Indian Rupee Slumps to Record Low as U.S. Visa Fee Hikes and Weak Foreign Flows Compound Pressure

Indian Rupee Slumps to Record Low as U.S. Visa Fee Hikes and Weak Foreign Flows Compound Pressure

By Tredu.com9/23/2025

Tredu

Indian Rupee / FXTrade PolicyU.S.–India RelationsIT Sector RiskCapital Flows
Indian Rupee Slumps to Record Low as U.S. Visa Fee Hikes and Weak Foreign Flows Compound Pressure

Currency markets brace as new U.S. policies hit India’s external sector

The Indian rupee slid to a fresh all-time low of ₹88.62 per U.S. dollar on Tuesday, pressured by a sharp hike in U.S. H-1B visa fees, steep 50% tariffs on Indian exports, and subdued foreign equity and capital flows. Analysts say these combined external headwinds are undermining investor confidence in India’s currency and tech-services sectors.

What’s Causing the Drop

  • Trump administration’s increase in H-1B visa fees is feeding worry that the cost of sending Indian workers to U.S. projects will rise, squeezing Indian IT firm profits and reducing remittance inflows.
  • U.S. tariffs on Indian goods are at 50%, among the highest in Asia, negatively impacting export competitiveness and foreign investor sentiment.
  • Foreign institutional investors have been pulling capital out of Indian equities, subdued flows and concerns about IT sector risk are contributing to downward pressure on the rupee.

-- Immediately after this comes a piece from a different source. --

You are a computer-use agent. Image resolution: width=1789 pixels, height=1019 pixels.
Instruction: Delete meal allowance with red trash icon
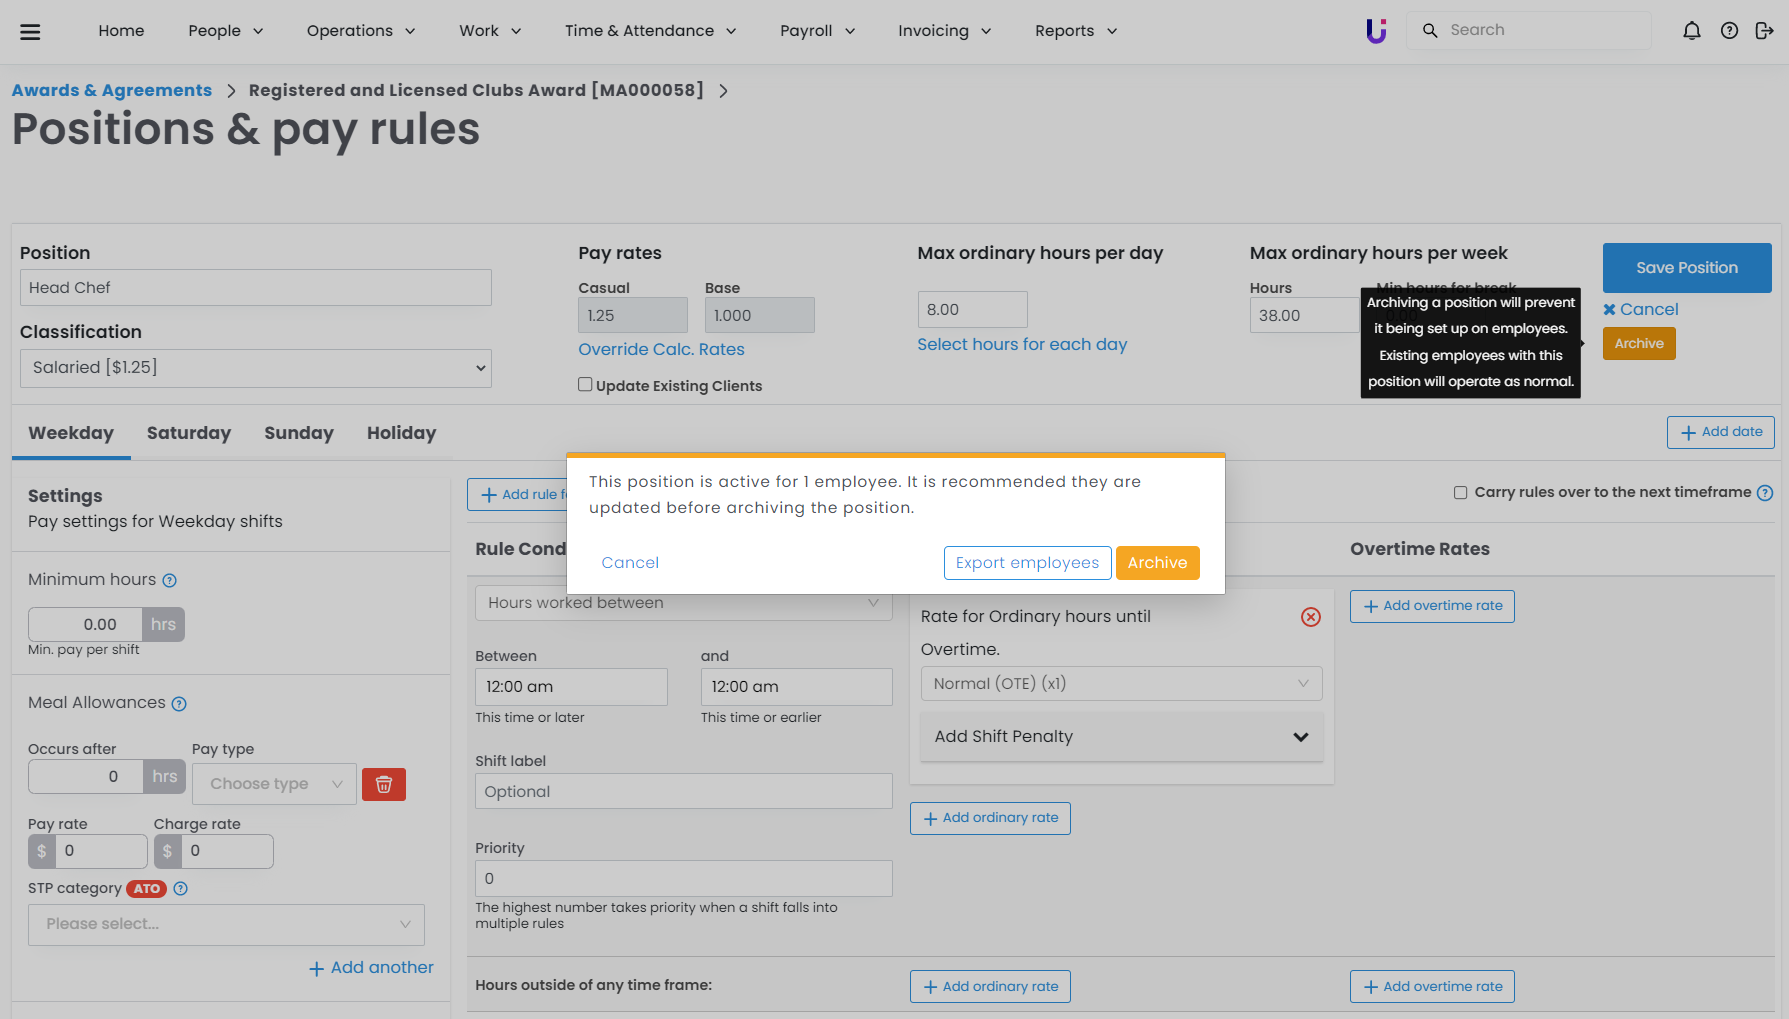(x=383, y=784)
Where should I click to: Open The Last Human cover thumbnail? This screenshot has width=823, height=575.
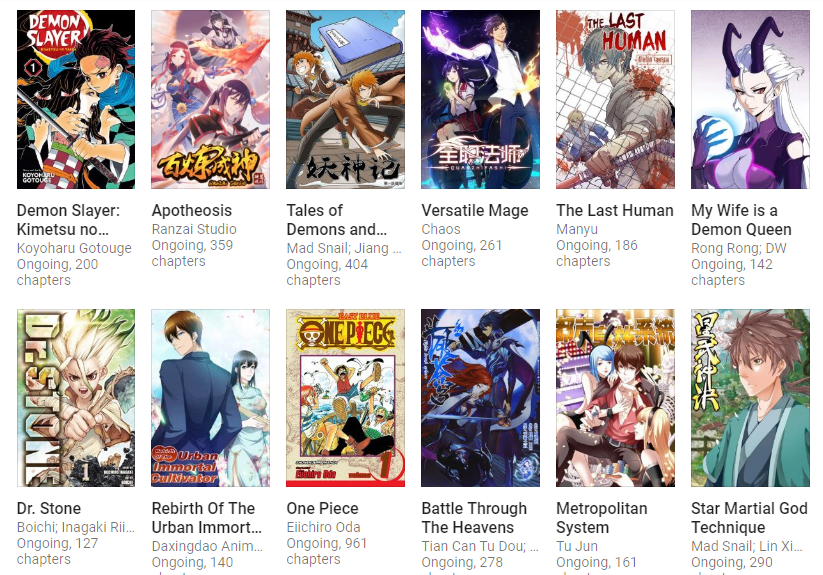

Impacts on Markets & Economy

  • Equities: India’s IT stocks fell further, hit by both reduced profit outlooks and concerns over demand and pricing in the U.S.
  • Remittances: With visa policy tightening, deployment of Indian workers abroad is expected to slow; this could reduce remittances, a steady source of dollar-inflows for many households and the external sector.
  • Imports & inflation: A weaker rupee makes imports more expensive fuel, raw materials, tech components, putting upward pressure on inflation. Central banks may be forced to walk a narrow path between supporting the rupee and allowing market adjustment.
  • RBI action: The Reserve Bank of India has reportedly intervened in the currency market via state banks around resistance levels, but is allowing a measured depreciation rather than defending fixed levels.

Risks & What to Watch

  • Further U.S. policy moves: Any additional increases in visa or tariff restrictions could deepen currency and equity stress.
  • Investor sentiment: Continued foreign outflows could spark volatility in both currency and stock markets.
  • Domestic macro data: Inflation metrics, current account figures, and export growth will be keenly watched for signs of worsening external imbalance.
  • Policy response: How aggressively the RBI intervenes, as well as government steps to offset external headwinds (export incentives, trade agreements, etc.), will matter.

Summary: The rupee’s slide to an all-time low reflects a mix of external pressures, visa fees, tariffs, weak foreign capital, and points to a fragile external outlook for India. Markets are now sensitive to U.S. policy, export performance, and remittance flows. The core theme: external headwinds, not domestic alone, are pushing the rupee and investor confidence to critical levels.